The industry has choice when it comes to technology. To really advance, however, we can’t just apply technology to old ways of doing things. For example, machine learning tools can help sites and CRAs get the right answer in real time, but this requires a shift from sponsors and CROs away from paper first. This will help reduce the potential for protocol deviations, ensuring the answers are available in an instant and eliminate guesswork – for example, inclusion or exclusion criteria. Additionally, predictive analytics can measure behavioural trends, enabling CROs and sponsors to determine who is accessing the documents and querying specific data within the protocol.
Another hot topic is decentralised trials. Due to COVID-19 disruptions, virtual patient visits have replaced some of the in-person assessments. We could see greater adoption of decentralised trials in the near future.
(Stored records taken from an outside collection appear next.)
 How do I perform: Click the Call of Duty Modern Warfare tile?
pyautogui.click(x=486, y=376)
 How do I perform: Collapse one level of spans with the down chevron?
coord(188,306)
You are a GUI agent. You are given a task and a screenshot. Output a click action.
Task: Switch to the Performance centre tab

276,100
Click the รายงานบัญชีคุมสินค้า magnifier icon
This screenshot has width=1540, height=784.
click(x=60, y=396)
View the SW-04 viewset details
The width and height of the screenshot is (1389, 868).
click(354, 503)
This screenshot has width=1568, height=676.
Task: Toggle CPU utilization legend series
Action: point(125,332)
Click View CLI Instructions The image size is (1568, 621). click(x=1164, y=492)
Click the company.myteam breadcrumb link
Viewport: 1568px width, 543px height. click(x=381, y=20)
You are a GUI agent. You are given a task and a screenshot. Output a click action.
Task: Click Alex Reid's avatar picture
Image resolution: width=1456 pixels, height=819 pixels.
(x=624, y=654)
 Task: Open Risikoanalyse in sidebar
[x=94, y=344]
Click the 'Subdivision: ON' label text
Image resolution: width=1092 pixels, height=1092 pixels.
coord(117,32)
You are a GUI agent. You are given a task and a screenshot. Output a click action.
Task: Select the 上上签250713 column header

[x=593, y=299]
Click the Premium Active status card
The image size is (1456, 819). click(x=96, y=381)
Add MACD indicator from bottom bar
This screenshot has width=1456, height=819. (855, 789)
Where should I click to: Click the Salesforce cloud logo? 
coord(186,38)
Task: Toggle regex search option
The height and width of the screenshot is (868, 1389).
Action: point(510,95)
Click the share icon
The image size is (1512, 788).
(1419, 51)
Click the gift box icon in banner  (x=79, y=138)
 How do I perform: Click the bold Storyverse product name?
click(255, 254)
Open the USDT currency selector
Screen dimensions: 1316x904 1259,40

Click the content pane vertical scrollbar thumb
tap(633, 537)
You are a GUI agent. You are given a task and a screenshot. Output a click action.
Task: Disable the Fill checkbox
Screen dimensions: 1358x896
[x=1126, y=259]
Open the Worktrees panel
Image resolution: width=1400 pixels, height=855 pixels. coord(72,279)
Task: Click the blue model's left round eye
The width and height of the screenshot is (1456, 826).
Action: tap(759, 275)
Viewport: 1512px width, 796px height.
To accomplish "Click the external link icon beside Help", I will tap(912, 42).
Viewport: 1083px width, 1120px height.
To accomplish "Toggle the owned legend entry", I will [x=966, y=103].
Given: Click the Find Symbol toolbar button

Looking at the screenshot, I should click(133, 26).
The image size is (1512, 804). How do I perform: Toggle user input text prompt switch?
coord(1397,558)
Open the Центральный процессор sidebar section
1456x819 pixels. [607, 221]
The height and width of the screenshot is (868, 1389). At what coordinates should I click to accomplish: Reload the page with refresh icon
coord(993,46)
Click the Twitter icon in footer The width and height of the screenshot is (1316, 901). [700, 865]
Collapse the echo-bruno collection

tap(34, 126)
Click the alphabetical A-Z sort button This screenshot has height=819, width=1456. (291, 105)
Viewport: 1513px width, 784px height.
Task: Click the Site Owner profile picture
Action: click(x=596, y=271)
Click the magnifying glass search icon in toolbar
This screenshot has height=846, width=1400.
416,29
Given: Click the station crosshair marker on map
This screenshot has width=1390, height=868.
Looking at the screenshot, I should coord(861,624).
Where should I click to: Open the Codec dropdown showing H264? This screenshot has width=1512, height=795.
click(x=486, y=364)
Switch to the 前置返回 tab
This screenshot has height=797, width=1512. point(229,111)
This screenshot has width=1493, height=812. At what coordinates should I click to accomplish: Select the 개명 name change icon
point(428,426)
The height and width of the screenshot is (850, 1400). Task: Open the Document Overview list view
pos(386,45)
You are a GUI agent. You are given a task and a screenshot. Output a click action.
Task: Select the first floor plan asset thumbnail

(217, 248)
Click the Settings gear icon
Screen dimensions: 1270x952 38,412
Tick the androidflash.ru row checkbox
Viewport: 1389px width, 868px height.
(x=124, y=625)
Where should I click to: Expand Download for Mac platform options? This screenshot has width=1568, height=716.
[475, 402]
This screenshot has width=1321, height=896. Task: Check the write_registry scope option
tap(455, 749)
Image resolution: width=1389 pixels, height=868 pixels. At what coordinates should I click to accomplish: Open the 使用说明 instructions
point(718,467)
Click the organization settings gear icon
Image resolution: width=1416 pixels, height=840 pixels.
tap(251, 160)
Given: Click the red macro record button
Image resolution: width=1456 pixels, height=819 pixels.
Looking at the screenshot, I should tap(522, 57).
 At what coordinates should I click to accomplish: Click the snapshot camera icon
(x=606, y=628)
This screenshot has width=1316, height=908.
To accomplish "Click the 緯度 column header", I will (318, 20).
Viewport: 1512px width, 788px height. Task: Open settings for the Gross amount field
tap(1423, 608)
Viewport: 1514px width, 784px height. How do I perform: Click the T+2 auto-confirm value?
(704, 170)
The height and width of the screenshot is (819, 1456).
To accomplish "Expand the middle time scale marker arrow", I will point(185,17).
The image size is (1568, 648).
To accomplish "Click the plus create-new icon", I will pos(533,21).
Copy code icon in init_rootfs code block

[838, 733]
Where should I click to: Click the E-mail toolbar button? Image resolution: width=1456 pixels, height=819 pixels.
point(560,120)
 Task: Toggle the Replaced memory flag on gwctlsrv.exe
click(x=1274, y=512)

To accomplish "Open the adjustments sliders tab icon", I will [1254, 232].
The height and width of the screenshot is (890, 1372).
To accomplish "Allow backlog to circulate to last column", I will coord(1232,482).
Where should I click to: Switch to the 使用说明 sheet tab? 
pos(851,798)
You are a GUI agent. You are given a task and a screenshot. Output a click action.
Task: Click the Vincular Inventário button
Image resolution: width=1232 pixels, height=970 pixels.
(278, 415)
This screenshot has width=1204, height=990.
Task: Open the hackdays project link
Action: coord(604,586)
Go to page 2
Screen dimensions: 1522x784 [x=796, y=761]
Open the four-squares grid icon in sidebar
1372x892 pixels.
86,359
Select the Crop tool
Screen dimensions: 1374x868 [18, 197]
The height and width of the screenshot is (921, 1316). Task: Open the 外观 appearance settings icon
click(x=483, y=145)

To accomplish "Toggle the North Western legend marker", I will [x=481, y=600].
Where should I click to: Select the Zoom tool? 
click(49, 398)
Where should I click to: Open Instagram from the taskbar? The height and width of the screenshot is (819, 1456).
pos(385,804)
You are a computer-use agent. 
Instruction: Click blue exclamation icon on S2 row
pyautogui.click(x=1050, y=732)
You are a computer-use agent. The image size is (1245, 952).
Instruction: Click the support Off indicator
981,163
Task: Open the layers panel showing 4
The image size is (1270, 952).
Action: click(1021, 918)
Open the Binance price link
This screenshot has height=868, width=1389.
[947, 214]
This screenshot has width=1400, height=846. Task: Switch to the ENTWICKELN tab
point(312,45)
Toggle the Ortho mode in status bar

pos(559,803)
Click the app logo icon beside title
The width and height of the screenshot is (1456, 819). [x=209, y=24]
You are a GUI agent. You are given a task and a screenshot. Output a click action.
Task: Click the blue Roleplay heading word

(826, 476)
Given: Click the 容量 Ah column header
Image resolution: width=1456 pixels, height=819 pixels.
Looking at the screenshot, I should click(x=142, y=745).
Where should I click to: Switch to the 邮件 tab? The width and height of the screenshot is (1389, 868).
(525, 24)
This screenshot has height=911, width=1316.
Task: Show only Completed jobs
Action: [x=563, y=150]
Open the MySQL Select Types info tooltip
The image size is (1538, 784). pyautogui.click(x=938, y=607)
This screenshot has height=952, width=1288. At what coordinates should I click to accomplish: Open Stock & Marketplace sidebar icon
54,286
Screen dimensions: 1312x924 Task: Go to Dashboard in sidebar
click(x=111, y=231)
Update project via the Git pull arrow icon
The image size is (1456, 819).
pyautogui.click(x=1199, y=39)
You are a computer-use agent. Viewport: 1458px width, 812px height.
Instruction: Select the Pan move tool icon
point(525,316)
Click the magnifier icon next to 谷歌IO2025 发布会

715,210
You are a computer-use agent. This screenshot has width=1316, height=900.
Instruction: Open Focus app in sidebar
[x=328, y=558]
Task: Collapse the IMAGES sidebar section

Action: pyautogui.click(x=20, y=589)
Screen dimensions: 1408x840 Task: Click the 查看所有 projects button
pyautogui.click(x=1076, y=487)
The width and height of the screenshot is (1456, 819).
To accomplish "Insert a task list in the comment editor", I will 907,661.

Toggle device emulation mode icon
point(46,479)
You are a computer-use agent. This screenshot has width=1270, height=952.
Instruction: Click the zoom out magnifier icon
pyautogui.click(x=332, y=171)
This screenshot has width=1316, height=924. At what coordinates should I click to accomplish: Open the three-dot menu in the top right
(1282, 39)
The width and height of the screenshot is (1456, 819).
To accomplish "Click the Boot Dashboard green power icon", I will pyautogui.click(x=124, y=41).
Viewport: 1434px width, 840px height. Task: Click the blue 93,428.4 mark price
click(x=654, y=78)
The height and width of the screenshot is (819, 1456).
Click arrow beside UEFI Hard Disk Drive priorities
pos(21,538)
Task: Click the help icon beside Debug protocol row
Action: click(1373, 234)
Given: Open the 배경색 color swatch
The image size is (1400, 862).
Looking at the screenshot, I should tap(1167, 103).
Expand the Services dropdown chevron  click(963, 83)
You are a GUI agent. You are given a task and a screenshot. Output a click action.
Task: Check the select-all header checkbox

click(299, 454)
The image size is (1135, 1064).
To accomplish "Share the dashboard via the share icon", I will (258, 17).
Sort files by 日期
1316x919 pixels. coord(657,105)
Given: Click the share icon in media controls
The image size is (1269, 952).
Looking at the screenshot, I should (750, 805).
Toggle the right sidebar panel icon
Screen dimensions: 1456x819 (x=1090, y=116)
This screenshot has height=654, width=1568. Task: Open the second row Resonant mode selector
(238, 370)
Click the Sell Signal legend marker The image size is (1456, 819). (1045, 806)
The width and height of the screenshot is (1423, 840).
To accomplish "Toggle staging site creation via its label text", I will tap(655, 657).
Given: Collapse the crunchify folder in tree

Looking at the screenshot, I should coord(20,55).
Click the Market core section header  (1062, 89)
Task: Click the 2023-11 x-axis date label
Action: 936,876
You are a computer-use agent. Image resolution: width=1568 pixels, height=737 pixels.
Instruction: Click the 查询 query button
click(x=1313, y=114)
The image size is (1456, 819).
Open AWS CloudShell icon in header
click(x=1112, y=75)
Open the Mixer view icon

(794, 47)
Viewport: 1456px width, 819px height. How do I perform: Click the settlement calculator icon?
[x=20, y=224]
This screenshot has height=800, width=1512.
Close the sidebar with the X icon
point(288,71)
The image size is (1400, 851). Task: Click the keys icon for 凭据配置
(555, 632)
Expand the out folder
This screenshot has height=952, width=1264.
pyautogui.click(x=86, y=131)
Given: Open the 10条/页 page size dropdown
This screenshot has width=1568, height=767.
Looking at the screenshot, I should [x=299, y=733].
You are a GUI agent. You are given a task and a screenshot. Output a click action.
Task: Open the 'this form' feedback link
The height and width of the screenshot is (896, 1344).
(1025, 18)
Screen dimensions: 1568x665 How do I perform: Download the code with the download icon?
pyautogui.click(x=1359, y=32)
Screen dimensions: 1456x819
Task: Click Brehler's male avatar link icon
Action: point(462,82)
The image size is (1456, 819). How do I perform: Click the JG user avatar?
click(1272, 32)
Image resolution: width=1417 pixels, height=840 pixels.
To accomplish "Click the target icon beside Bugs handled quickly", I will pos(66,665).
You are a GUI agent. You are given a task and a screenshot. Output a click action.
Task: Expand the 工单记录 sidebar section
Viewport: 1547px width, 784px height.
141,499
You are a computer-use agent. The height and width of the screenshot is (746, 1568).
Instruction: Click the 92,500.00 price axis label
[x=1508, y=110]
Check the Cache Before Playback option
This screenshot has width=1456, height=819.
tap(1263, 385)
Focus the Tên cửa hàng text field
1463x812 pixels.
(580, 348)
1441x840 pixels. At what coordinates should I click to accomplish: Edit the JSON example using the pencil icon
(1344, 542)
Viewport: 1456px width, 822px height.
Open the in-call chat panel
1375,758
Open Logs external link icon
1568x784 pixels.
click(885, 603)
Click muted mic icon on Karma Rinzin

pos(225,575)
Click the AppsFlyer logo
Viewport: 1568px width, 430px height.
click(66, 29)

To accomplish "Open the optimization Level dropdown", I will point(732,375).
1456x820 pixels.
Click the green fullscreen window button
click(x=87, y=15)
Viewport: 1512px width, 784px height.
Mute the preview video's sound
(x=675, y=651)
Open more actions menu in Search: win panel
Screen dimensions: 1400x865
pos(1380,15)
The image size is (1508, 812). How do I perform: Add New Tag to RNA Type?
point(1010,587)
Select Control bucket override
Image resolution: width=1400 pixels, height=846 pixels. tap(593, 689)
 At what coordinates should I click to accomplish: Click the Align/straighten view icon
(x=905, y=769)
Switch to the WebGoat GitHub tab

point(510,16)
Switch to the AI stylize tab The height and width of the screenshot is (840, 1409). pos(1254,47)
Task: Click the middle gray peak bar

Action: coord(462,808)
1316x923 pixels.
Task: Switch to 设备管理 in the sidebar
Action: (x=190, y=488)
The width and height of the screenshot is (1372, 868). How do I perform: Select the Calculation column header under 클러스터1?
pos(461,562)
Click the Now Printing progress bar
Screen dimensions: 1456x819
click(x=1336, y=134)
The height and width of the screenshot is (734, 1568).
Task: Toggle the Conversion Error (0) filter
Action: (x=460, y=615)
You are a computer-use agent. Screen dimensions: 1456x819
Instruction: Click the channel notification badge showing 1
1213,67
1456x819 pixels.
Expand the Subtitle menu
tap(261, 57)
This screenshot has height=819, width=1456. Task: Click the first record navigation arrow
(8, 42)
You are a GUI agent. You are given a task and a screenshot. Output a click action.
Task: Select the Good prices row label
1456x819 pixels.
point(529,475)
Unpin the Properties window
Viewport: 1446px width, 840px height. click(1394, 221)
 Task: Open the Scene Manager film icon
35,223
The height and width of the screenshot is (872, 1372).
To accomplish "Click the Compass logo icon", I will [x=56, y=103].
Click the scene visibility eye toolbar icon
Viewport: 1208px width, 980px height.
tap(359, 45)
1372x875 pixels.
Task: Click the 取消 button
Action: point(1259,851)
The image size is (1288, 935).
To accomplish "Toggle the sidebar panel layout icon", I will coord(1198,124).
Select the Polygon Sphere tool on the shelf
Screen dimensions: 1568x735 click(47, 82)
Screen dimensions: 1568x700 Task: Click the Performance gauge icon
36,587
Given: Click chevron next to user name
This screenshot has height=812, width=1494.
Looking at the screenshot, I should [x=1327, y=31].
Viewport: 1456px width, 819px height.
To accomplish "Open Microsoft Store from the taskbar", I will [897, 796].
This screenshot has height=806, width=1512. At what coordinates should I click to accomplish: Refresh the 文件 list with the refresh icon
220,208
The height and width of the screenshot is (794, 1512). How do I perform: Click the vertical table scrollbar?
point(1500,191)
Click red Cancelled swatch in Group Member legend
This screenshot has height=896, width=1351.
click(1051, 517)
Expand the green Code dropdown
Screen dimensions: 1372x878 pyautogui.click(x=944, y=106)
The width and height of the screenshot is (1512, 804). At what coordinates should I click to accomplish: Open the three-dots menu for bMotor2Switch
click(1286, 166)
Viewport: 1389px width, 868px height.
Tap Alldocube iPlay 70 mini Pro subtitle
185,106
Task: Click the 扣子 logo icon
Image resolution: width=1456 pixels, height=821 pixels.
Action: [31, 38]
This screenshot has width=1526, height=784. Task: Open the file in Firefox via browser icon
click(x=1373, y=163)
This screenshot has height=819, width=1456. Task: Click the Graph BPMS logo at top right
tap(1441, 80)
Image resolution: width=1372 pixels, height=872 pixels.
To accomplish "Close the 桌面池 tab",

However, again, decentralised trials require a fundamental shift away from paper-based protocols and study documentation in order to ensure all carers are informed in real-time of any study changes. From a patient perspective, wearable technology could support decentralised trials so participants will be able to collect data from the comfort of their homes. Wearable devices have the advantage of collecting data in real time and this data can be remotely reviewed, enabling clinical trial staff to quickly identify and respond to adverse events.
CROs, sponsors and research site staff can and will rise to the challenge during this time of crisis. There may initially be teething problems as they get used to the new way of working, but in the long run the progress made will change all our lives. It’s in everyone’s interest to ensure that clinical trials can still proceed despite the pandemic and to make the most of the opportunity to improve the efficiency and safety of trials, which in the long-term will help to get drugs to market on a faster timeline.
During periods of upheaval, historically huge technological and social changes tend to occur in a short period of time because of necessity and the willingness to innovate. This was true during wartime and is true now. It may have taken a once-in-a-lifetime event to modernise clinical trials, but I believe that now the tide has turned there will be no going back.